先ほどの断面写真には、脂肪が線状に流れている部分があります。もちろん、脂肪の線だけを見れば繊維方向のすべてが分かる、という単純な話ではありません。
しかし肉の流れを考える一つの手掛かりにはなります。実際に塊を手に取れるなら、断面だけでなく表面の筋や肉の形も一緒に見ると、流れがより想像しやすい。
イチボは、塊の端から同じ方向へ機械的に切り続ければいい肉ではないと思います。場所によって肉の流れが変わるなら、包丁を入れる方向も考えた方がいい。

同じ肉なのに、切る方向だけでそんなに変わるものなのか?

特に繊維の荒い部分ほど、切る方向や厚さの違いが食感に出やすいでしょう。部位名より、目の前の肉を見ることです。
僕なら外モモ側を少し切り分ける
では、僕なら先ほどの写真にあるイチボをどう切るか。線状に脂肪が流れている外モモ側の部分を、縦に少し切り分けます。
残った細かなマーブリングが見える部分は、その肉質を生かす切り方を考える。そして切り分けた外モモ寄りの部分は、繊維の方向を確認して、それを断つように薄くスライスします。
外モモ寄りだから捨てる、という話ではありません。固さを感じやすい部分なら、それに合った切り方をすればいい。薄く切ることで食べやすくなりますし、切断面のサシもきれいに見えるはずです。
ポイント
固い部分だからダメなのではありません。肉質に合わせて、切る方向、厚さ、使い方を変える。それだけで同じ肉の印象はかなり変わります。
部位名だけで肉を評価するより、僕はこちらの考え方の方が好きです。
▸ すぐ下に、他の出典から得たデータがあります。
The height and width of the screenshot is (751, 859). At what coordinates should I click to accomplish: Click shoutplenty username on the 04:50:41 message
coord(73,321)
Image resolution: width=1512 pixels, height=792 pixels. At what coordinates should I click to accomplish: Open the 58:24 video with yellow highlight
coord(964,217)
「これはイチボだからこう切る」ではなく、「この部分はこういう肉質だから、こう切った方がうまそうだ」と考える。
肉好きとしては、その方が単純に面白いんですよ。
イチボで僕が好きなのは真ん中から先端側
同じイチボの塊でも、僕が個人的に好きなのは、肉厚のある外モモとの境界付近より、真ん中から次第に細くなっていく先端側です。
繊維も比較的細く、僕の中にある「イチボらしい柔らかさ」に近い。サシの入り方も、線状に流れる状態から細かなマーブリングへ変化していきます。
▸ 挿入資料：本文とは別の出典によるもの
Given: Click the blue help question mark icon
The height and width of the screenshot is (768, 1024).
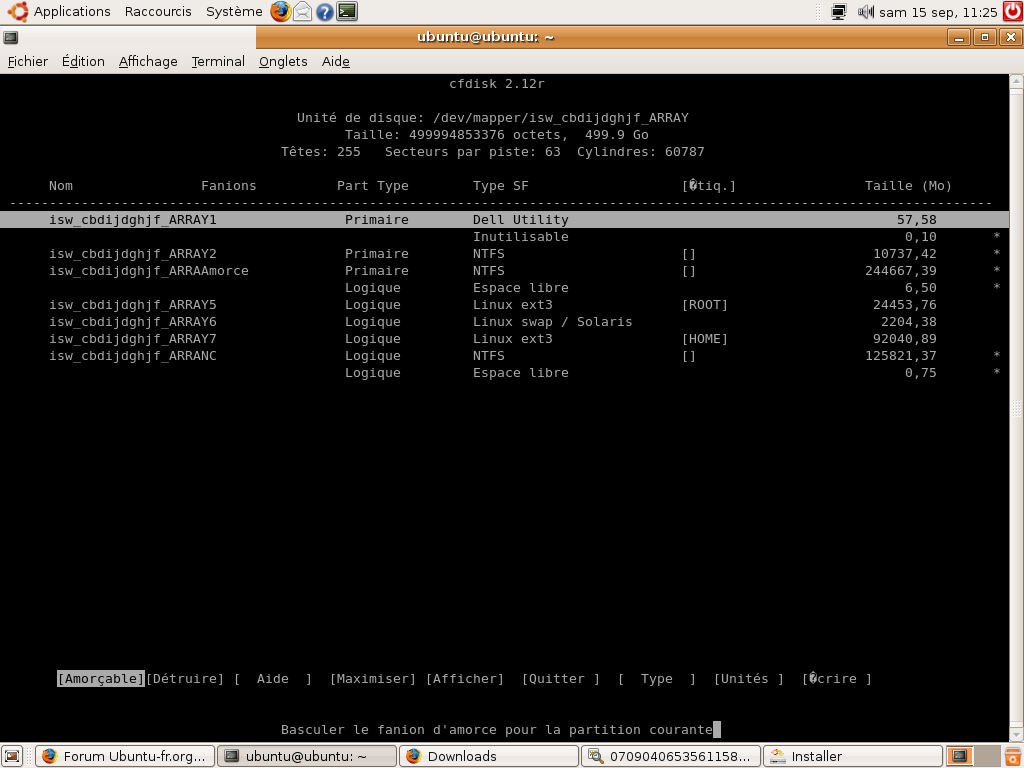Looking at the screenshot, I should click(324, 12).
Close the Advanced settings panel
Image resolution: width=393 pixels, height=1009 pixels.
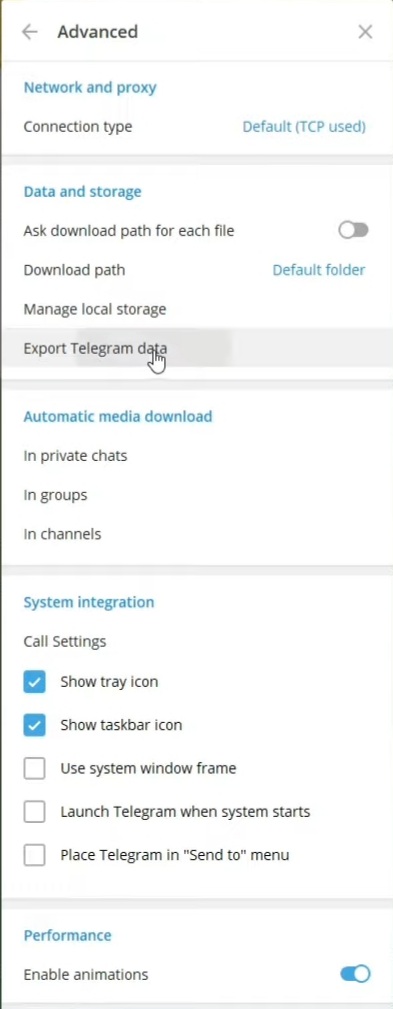click(x=365, y=32)
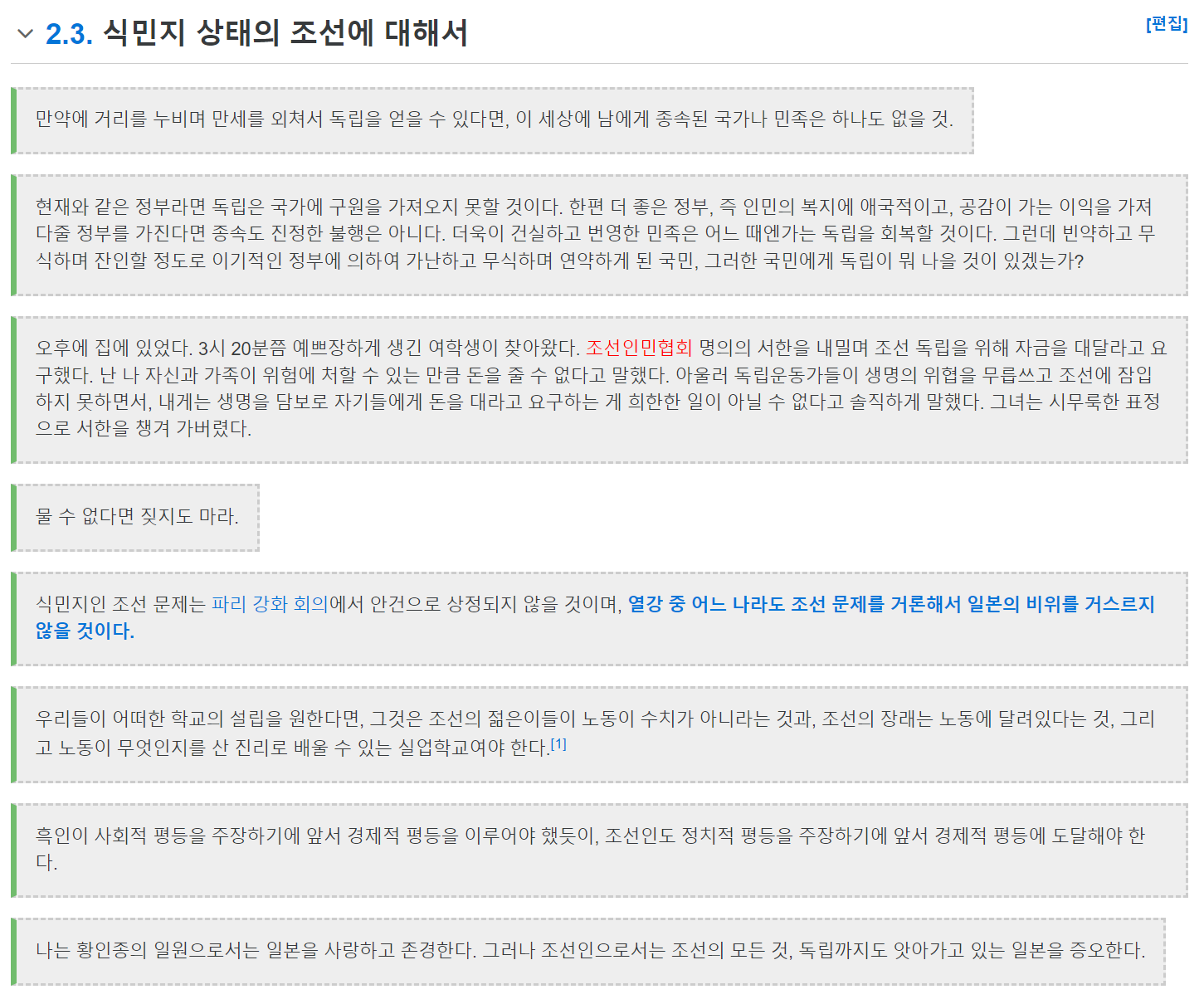Click the section number 2.3. link

pyautogui.click(x=69, y=34)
もちろん牛の個体や肉質によって違いはあります。それでも、「イチボだから全部柔らかい」という考え方より、同じ塊の中にも肉質の変化があると考えた方が、実際の肉を理解しやすいと思います。
高級部位、希少部位という名前を見て安心するのではなく、断面を見る。肉厚を見る。脂肪の入り方を見る。肉は意外にいろいろなことを見せてくれます。
表面の分厚い脂肪と筋も食感を悪くする
もう一つ、イチボの食感を考える上で無視できないのが表面の脂肪と筋です。イチボには表面や裏側にかなり厚い脂肪が付いていることがあります。
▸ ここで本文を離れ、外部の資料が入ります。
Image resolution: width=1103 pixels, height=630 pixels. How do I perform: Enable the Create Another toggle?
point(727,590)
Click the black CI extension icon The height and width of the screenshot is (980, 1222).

分厚い脂肪をそのまま残した状態では、さすがに食べにくい。脂身が大好きという人もいるでしょうが、それでも限度があります。
さらに脂肪を除いていくと、その下に筋が広い面で張り付いていることがあります。この筋が意外に固い。柔らかさを重視する部分なら、僕ならきれいに取ります。
余分な脂肪や筋をしっかり取り除くことを「グリムキ」と呼ぶことがあります。グリグリに剥いちゃうからグリムキなのか。本当の語源は知りませんが、僕は昔から勝手にそう解釈しています(笑)。
ただし、脂肪や筋を取れば取るほど、残る肉の重量は減ります。いわゆる歩留まりが悪くなる。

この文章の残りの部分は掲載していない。